PROBLEM REQUIREMENTS:
Copy the lines of the data below word for word, beginning with the line that contains "This screenshot has height=847, width=999." and continuing through the final line of the data.

RECORD SET:
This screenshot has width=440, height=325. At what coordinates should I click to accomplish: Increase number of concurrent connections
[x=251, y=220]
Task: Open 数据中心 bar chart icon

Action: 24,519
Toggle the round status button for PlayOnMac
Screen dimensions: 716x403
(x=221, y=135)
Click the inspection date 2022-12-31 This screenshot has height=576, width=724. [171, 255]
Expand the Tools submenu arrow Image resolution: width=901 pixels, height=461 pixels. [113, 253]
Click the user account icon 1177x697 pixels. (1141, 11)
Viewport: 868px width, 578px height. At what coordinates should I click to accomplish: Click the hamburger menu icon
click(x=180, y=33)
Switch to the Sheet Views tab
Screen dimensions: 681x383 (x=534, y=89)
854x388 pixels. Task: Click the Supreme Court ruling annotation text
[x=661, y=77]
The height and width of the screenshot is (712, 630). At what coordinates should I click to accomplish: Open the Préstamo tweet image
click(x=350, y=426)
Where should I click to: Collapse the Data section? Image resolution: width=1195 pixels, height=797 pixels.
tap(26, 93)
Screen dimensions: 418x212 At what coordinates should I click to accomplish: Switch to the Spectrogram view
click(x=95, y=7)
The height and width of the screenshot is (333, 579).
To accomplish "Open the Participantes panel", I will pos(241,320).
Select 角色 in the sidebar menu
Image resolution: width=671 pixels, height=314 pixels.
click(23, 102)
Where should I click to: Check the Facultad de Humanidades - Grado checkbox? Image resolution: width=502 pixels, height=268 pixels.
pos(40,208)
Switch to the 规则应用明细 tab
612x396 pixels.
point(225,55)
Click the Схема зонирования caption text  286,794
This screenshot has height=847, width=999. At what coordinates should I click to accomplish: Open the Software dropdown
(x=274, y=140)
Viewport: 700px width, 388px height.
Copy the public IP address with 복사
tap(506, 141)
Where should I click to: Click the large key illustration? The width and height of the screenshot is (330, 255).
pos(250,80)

RESPONSE TO THE TASK:
This screenshot has height=847, width=999. At what coordinates should I click to accomplish: Open the Software dropdown
(x=274, y=140)
Viewport: 700px width, 388px height.
Copy the public IP address with 복사
tap(506, 141)
Where should I click to: Click the large key illustration? The width and height of the screenshot is (330, 255).
pos(250,80)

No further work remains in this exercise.